DOCUMENT EXTRACT Block Start

What does this have to do with Google?

Scott published his book in 1998, which is the year that Google was founded. Like a state or a forester, Google requires a high degree of legibility to deliver its tremendously useful service. Fortunately for Google, the internet is inherently more legible than the real world, and so they were able to successfully build the early version of their search engine without any need to reshape the internet into legible form. For the briefest of moments, Google was just another observer with no real power to shape the rest of the internet.

As Google and its ambition grew, though, it started exerting influence over the internet to make it more legible. Much of this was benign. Webmasters adding sitemaps to their sites made the internet more legible to Google (and by extension more useful to the rest of us) without inflicting any real harm.

As the field of search engine optimization (SEO) developed, though, the internet started shaping itself to Google’s needs in more destructive ways. There’s been a proliferation of content that seems to only be intended for reading by Google. A trivial example comes from a recipe for spinach enchiladas that I recently encountered. The page contained a 433-word preamble, 19 of which were “enchilada.” Far from improving my experience with the (quite delicious) recipe, they made the page much less useful.

A far more profound example is Google’s Accelerated Mobile Pages (AMP) project. AMP is a tightly limited set of web components that publishers can use to build pages. The resulting pages are usually (but not always) faster to load which benefits users. Publishers who use AMP benefit as well, as Google gives AMP pages significantly better placement in search results.

DOCUMENT EXTRACT Block End
SUPPLIED DATA Block Start

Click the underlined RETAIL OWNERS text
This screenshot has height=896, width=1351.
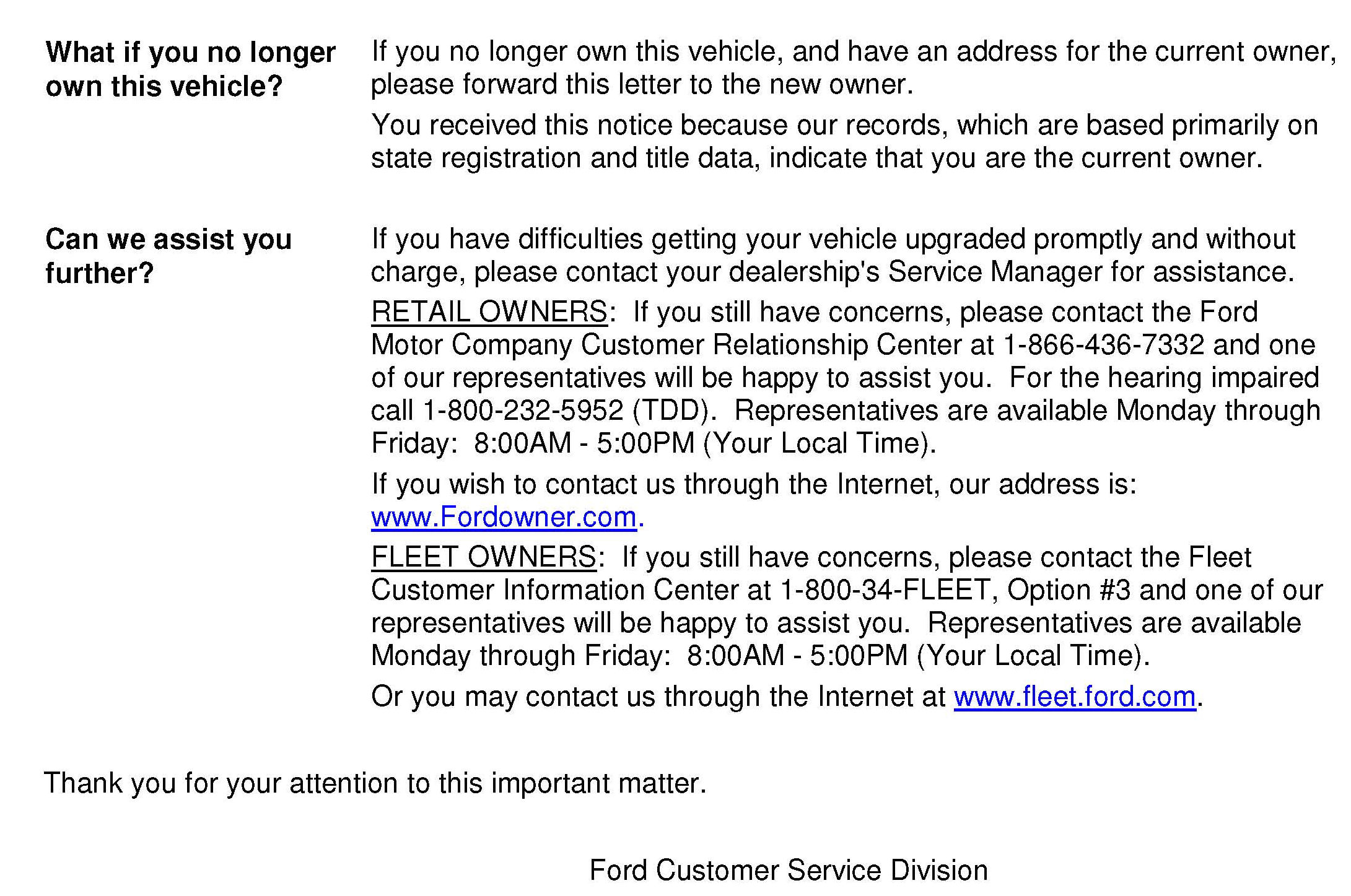click(x=489, y=311)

SUPPLIED DATA Block End

**PROBLEM 1**
Answer from the Google excerpt:
(a) In what year did Scott publish his book?
(b) How many words long was the preamble on the spinach enchilada recipe page, and how many of them were "enchilada"?
(c) What does Google give AMP pages in search results?
**PROBLEM 2**
Does each statement agree with the Google excerpt? Answer yes or no, and quote the words that decide it.
(a) Webmasters adding sitemaps caused real harm.
(b) AMP pages always load faster.
(c) The internet is inherently more legible than the real world.
**PROBLEM 3**
Write out a part of the Google excerpt word for word. Begin at the words "What does this" and stop after "any real harm.".
Work from the Google excerpt alone.

**TASK OUTPUT 1**
(a) 1998
(b) 433 words, 19 of which were "enchilada"
(c) Significantly better placement

**TASK OUTPUT 2**
(a) No: "without inflicting any real harm"
(b) No: "usually (but not always) faster to load"
(c) Yes: "the internet is inherently more legible than the real world"

**TASK OUTPUT 3**
What does this have to do with Google?

Scott published his book in 1998, which is the year that Google was founded. Like a state or a forester, Google requires a high degree of legibility to deliver its tremendously useful service. Fortunately for Google, the internet is inherently more legible than the real world, and so they were able to successfully build the early version of their search engine without any need to reshape the internet into legible form. For the briefest of moments, Google was just another observer with no real power to shape the rest of the internet.

As Google and its ambition grew, though, it started exerting influence over the internet to make it more legible. Much of this was benign. Webmasters adding sitemaps to their sites made the internet more legible to Google (and by extension more useful to the rest of us) without inflicting any real harm.